__Work order__.
The lines from the one containing "Task: Select the Assign tab" to the end of the entries, both included, are what you need to transcribe exactly, without pictures and without anything else.

__Material provided__.
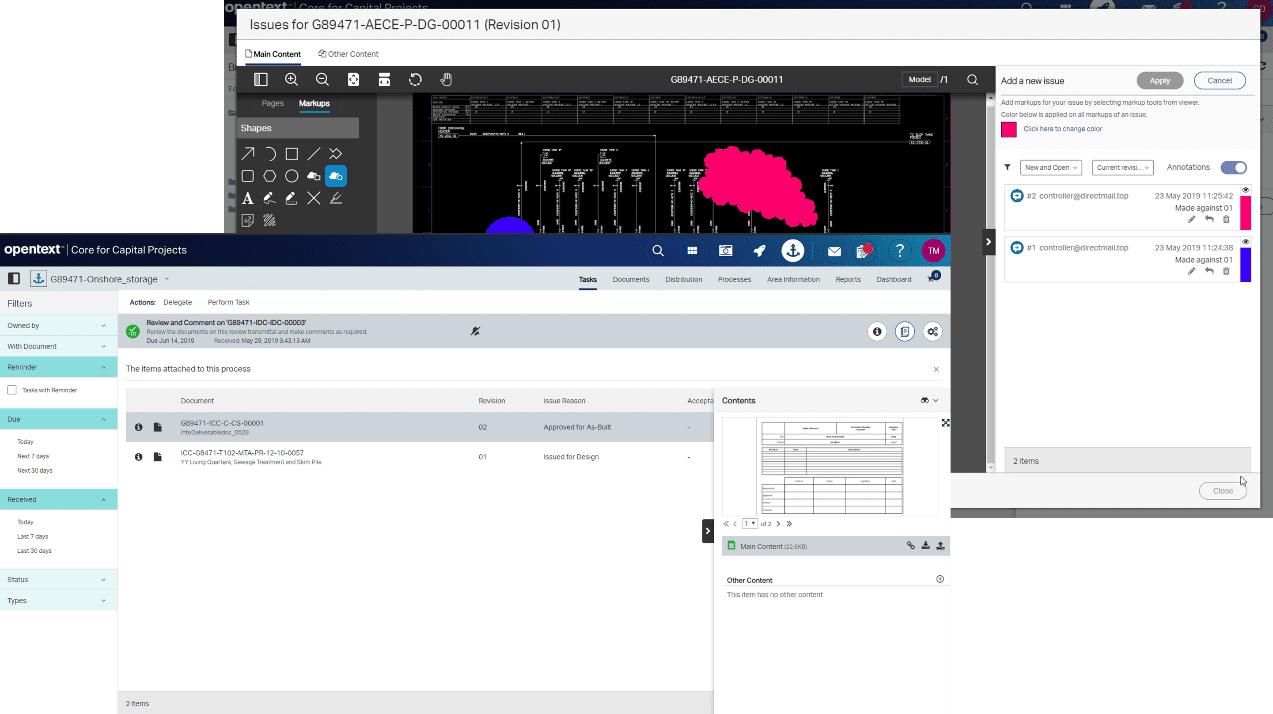Image resolution: width=1273 pixels, height=714 pixels.
Task: Open the New and Open status dropdown
Action: pyautogui.click(x=1050, y=167)

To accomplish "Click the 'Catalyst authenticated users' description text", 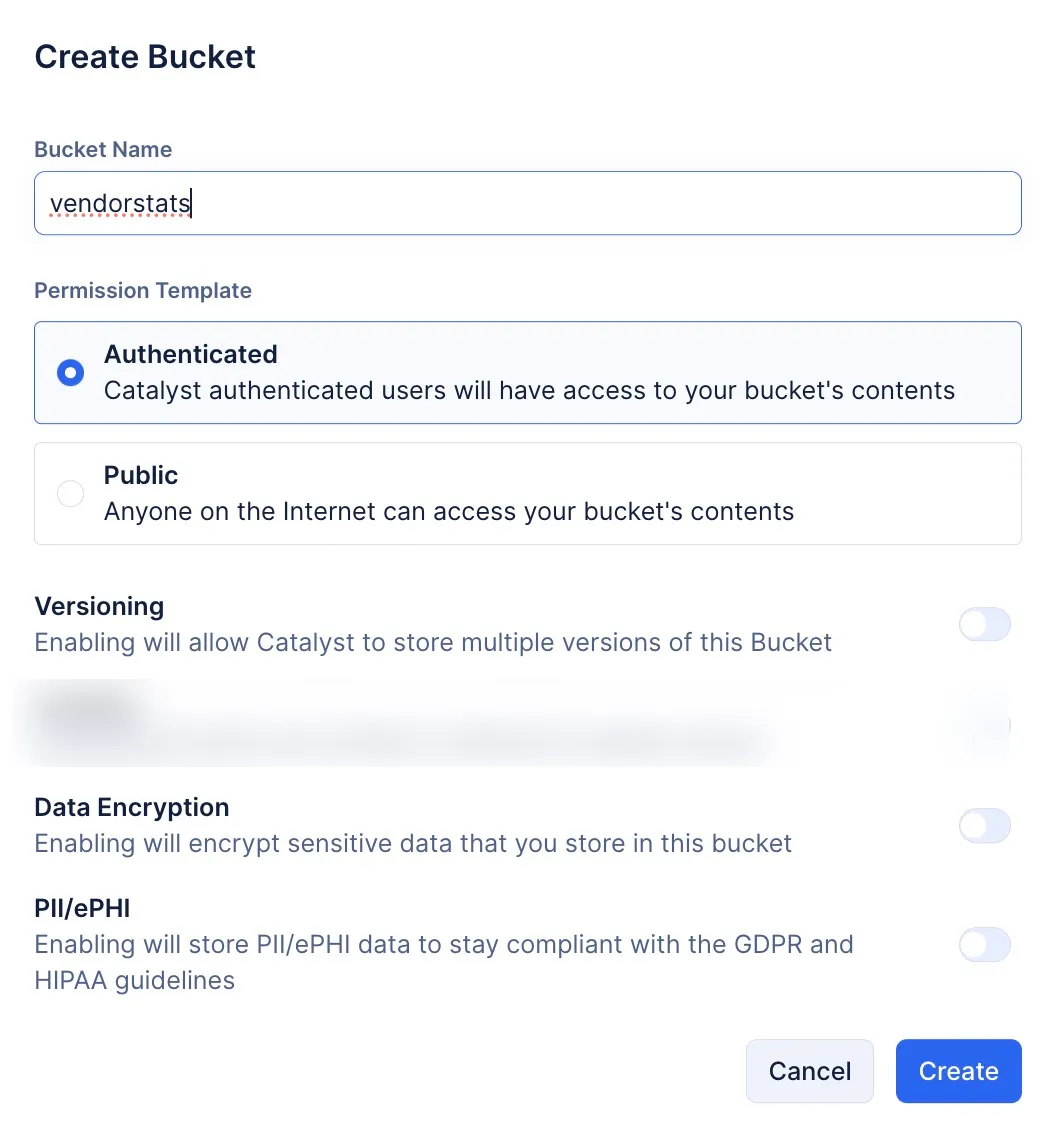I will (x=529, y=391).
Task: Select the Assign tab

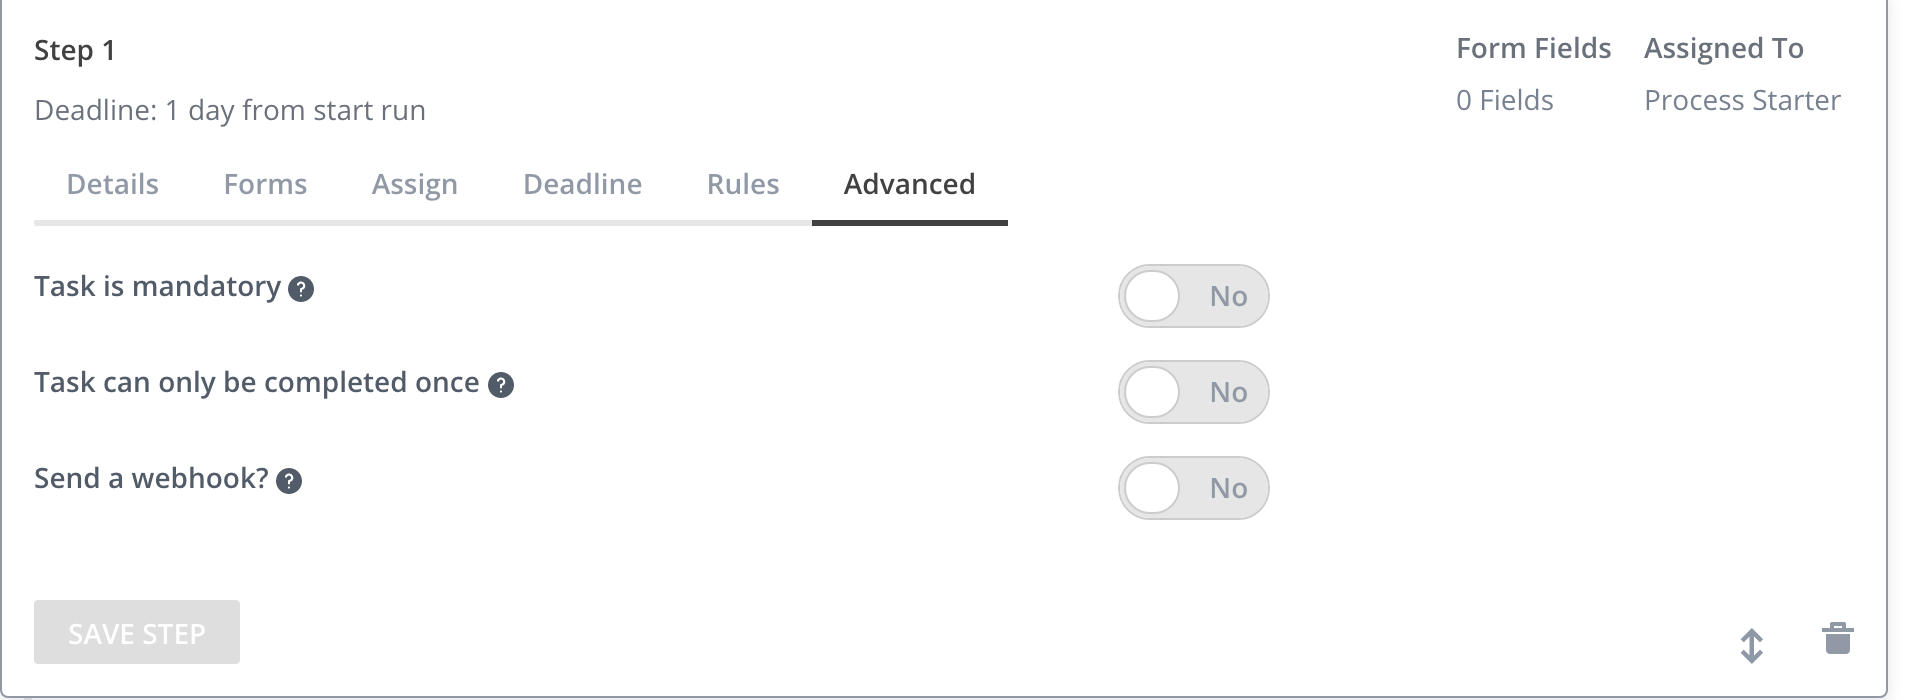Action: [414, 184]
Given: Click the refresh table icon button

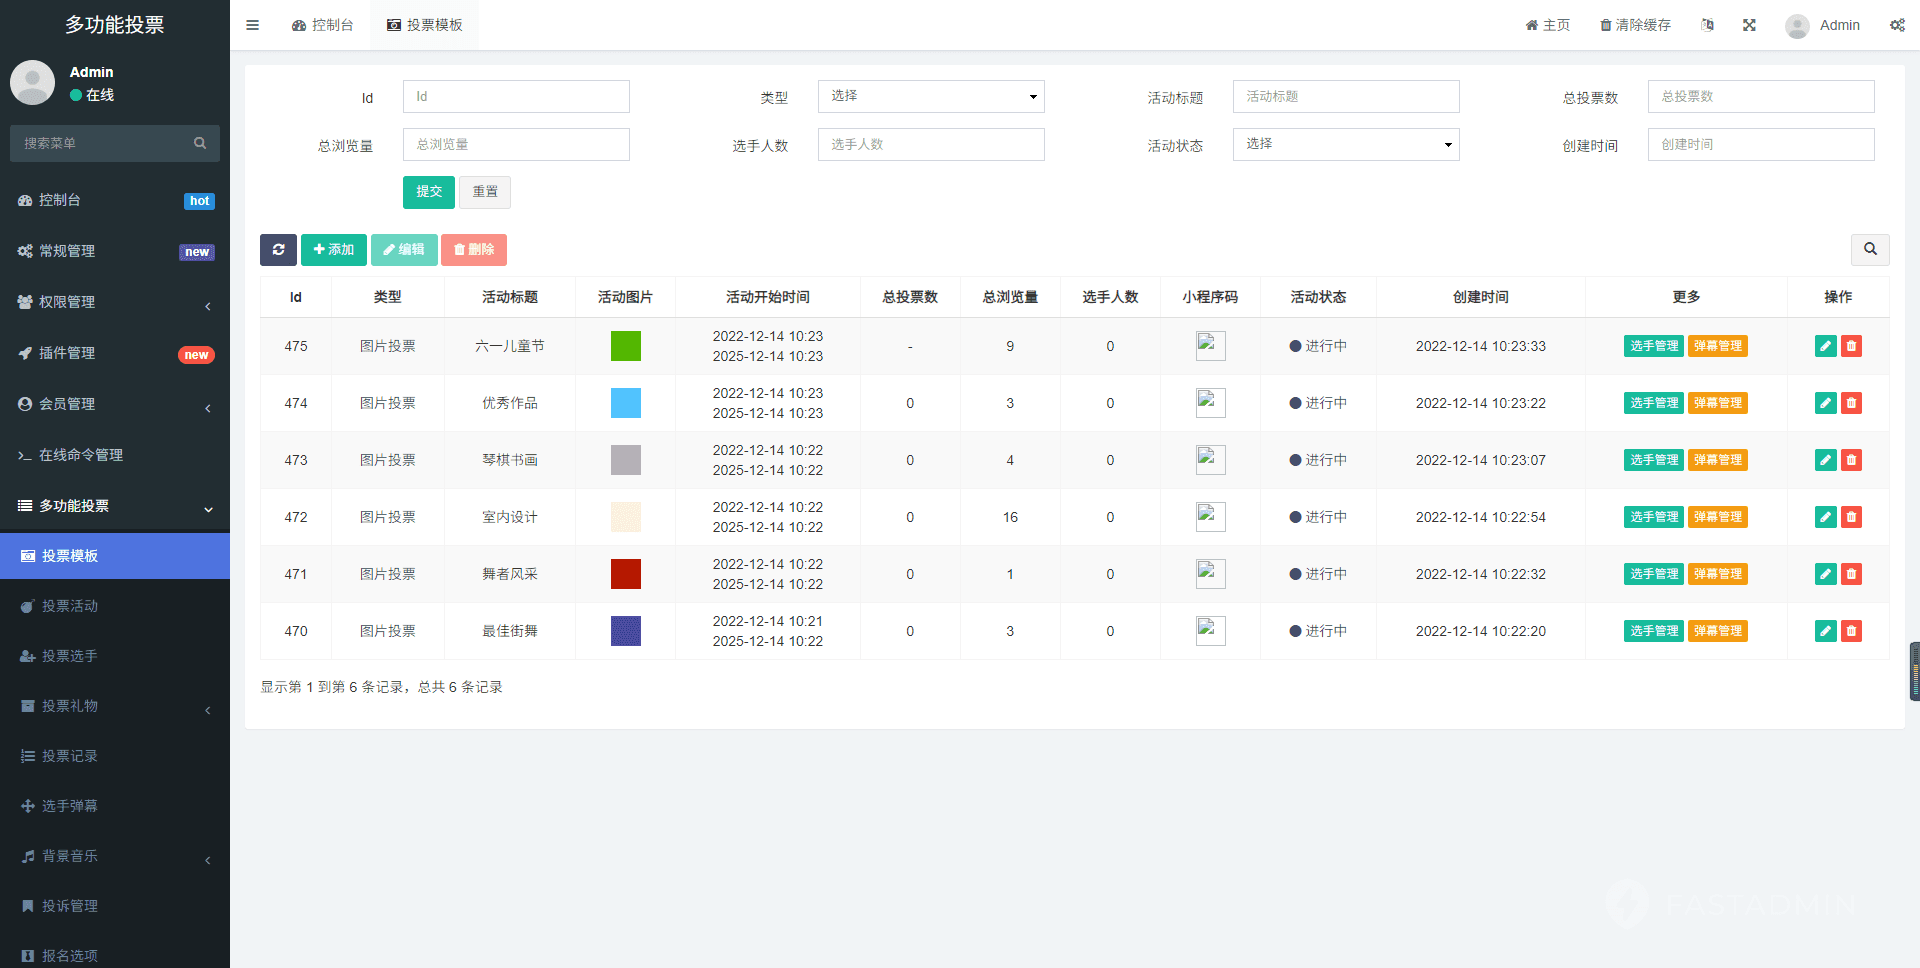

__Solved problem__.
Task: Select the Assign tab

Action: [414, 184]
Given: Click the refresh table icon button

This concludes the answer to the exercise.